CHARLESTON — Kris Warner sat at a table Tuesday afternoon in a small room inside of Advantage Valley’s Bridge Road headquarters. The office is a few miles from Corridor G, but it might as well be in another time zone from the more rural parts of Kanawha County — let alone the likes of Boone, Lincoln or Wayne counties.
And so Warner addressed the obvious.
“We’re in South Hills in the Capital City,” said Warner, the U.S. Department of Agriculture Rural Development’s director for West Virginia. “What are we doing with a rural business development grant here?”
He then handed out a $50,000 grant for Advantage Valley’s FASTER WV program.
It’s an initiative aimed at better preparing startup businesses and would-be entrepreneurs for success through a series of courses and other advisory resources. FASTER WV is funded by grants totaling more than $1.2 million from the Appalachian Regional Commission as well as the Charles Worthington Benedum Foundation. It also receives support from the Greater Kanawha Valley Foundation.
Tuesday was a busy day for Warner’s office, as it allocated nearly $3.75 million in West Virginia business development and housing assistance. The bulk of that was a $3.6 million business and industry guaranteed loan toward a hotel project in rural Nicholas County that will save 23 jobs.
It was also announced earlier in the day that the USDA was investing $92,000 to assist a St. Albans woman become a first-time homebuyer via the Section 502 Direct Loan Program. That’s a program designed to provide payment assistance to low- and very low-income homeowners in rural areas.
But the money awarded later in the afternoon could have the broadest impact, even if it was the lowest sum of the three.
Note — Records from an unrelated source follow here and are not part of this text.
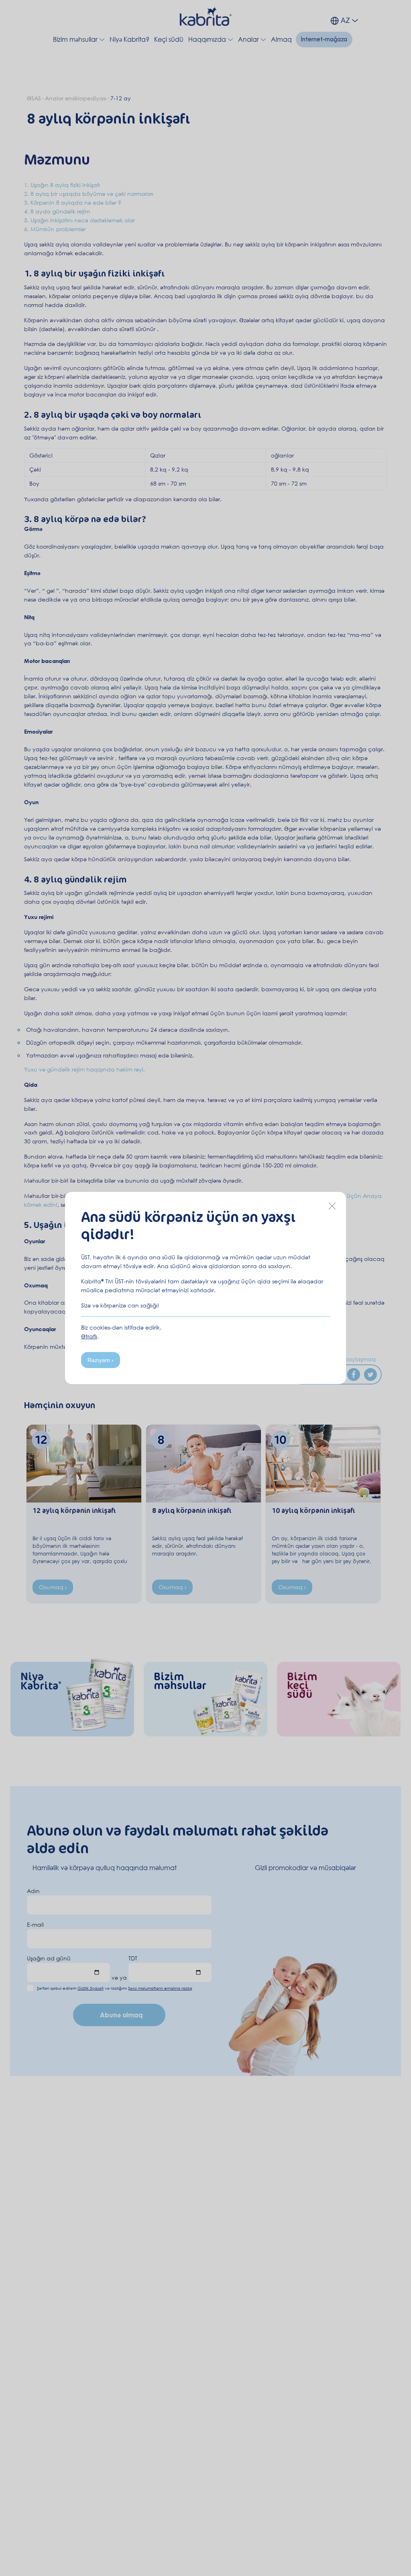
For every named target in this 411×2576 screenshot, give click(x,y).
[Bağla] (332, 1206)
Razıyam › (100, 1360)
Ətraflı (89, 1336)
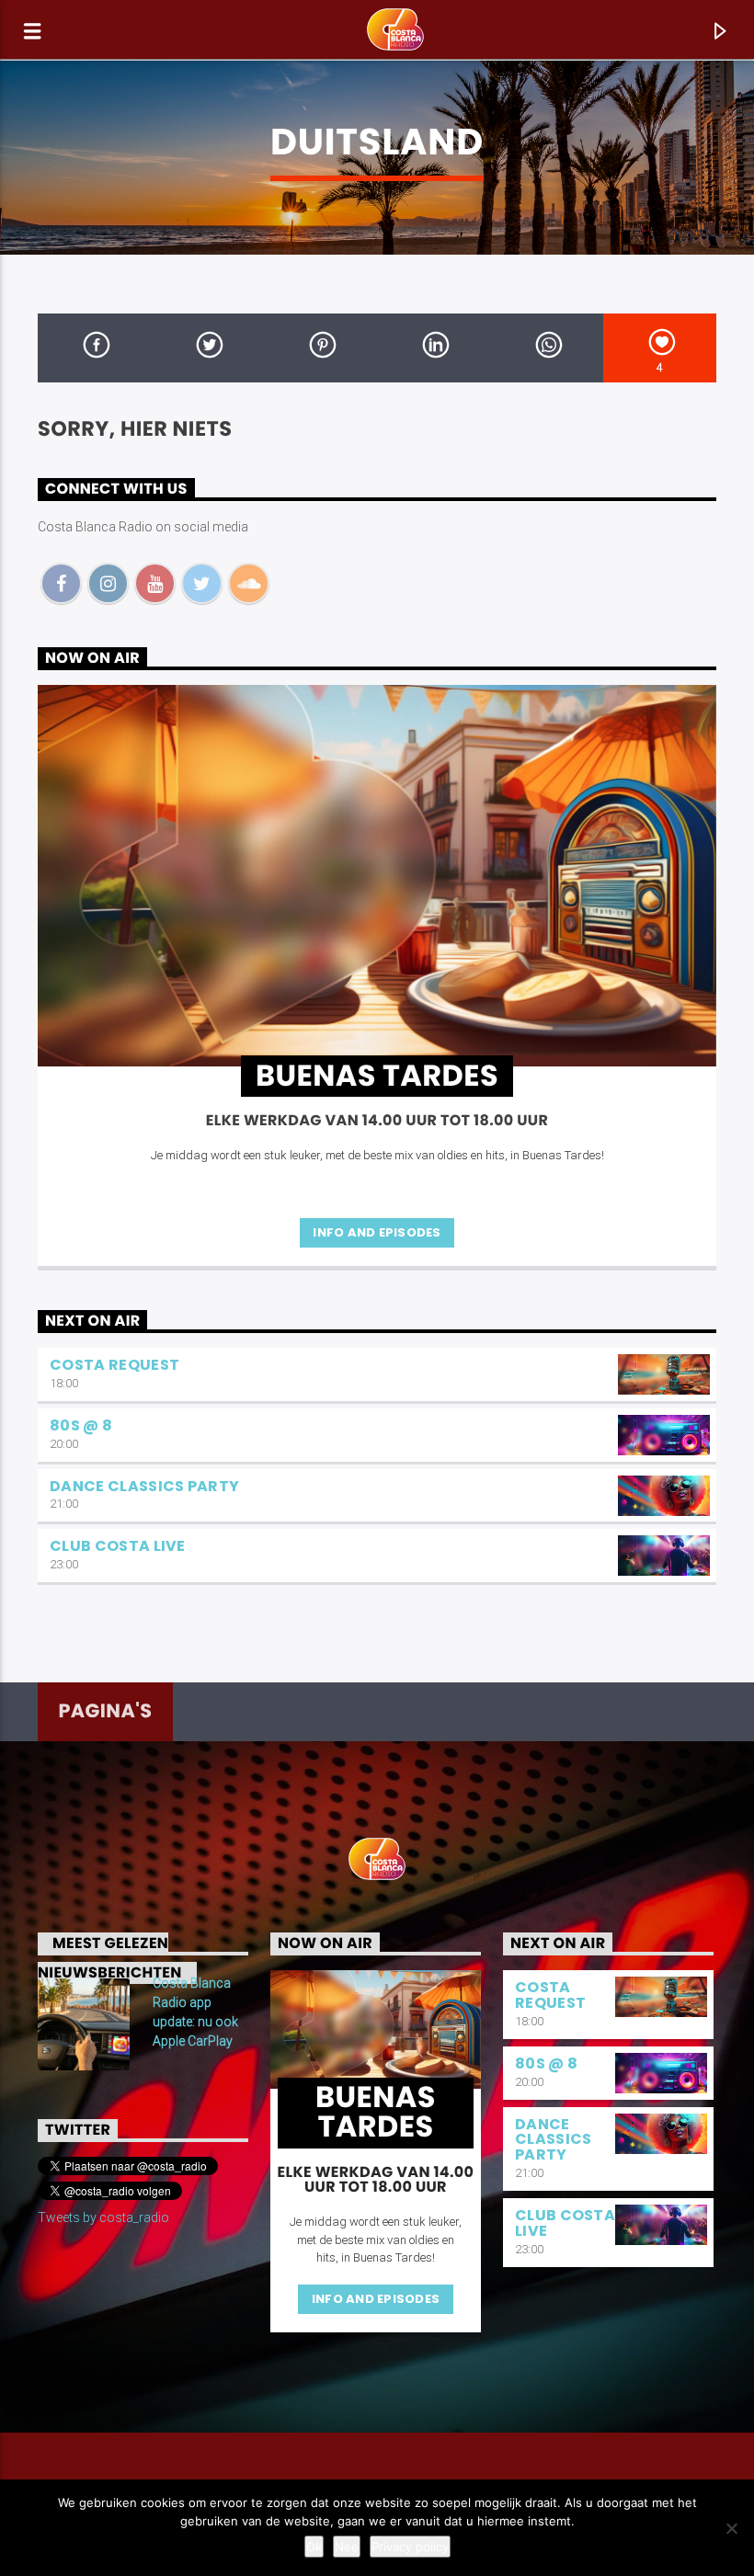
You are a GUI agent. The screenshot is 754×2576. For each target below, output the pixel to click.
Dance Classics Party (144, 1486)
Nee (347, 2546)
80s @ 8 (81, 1425)
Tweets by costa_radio (103, 2217)
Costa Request (114, 1364)
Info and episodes (376, 1232)
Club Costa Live (118, 1545)
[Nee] (731, 2528)
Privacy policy (410, 2546)
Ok (314, 2546)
Tuesday’s investment goes toward a revolving loan that officials said is now up to about $500,000 and is managed by the Wyoming County Economic Development Authority. The hope is that loan money will assist in the creation of 50 new businesses over the next three years in Advantage’s eight-county footprint that blankets the Huntington-to-Charleston corridor.
That includes a startup officials say will launch over the next few months in the northern portion of Kanawha County that will save a pair of jobs while creating nine new positions. Officials declined to identify the new business until an upcoming announcement is officially made, but did confirm that it will in the beverage-production industry.
Funding for the program wasn’t secured until the end of 2019 and wasn’t executed until April. That left Advantage Valley to encourage startup business development and enhancement of existing businesses despite the coronavirus pandemic. The application for the grant was submitted in March.
“I want to be clear about this: The end goal isn’t to use up the loan funds,” Terrell Ellis, executive director for Advantage Valley, said. “It’s really to educate people about what it takes to run a successful business. Our goal is to make it as successful as possible by providing them the knowledge they need through coaching and training before they even access our loan funds.
“Because before we make a loan, we want them to be successful. We don’t want to see them go into default. So if it takes longer for people to get trained and coached so they really understand what they’re doing before they access our loan funds — then so be it. That’s success for us.”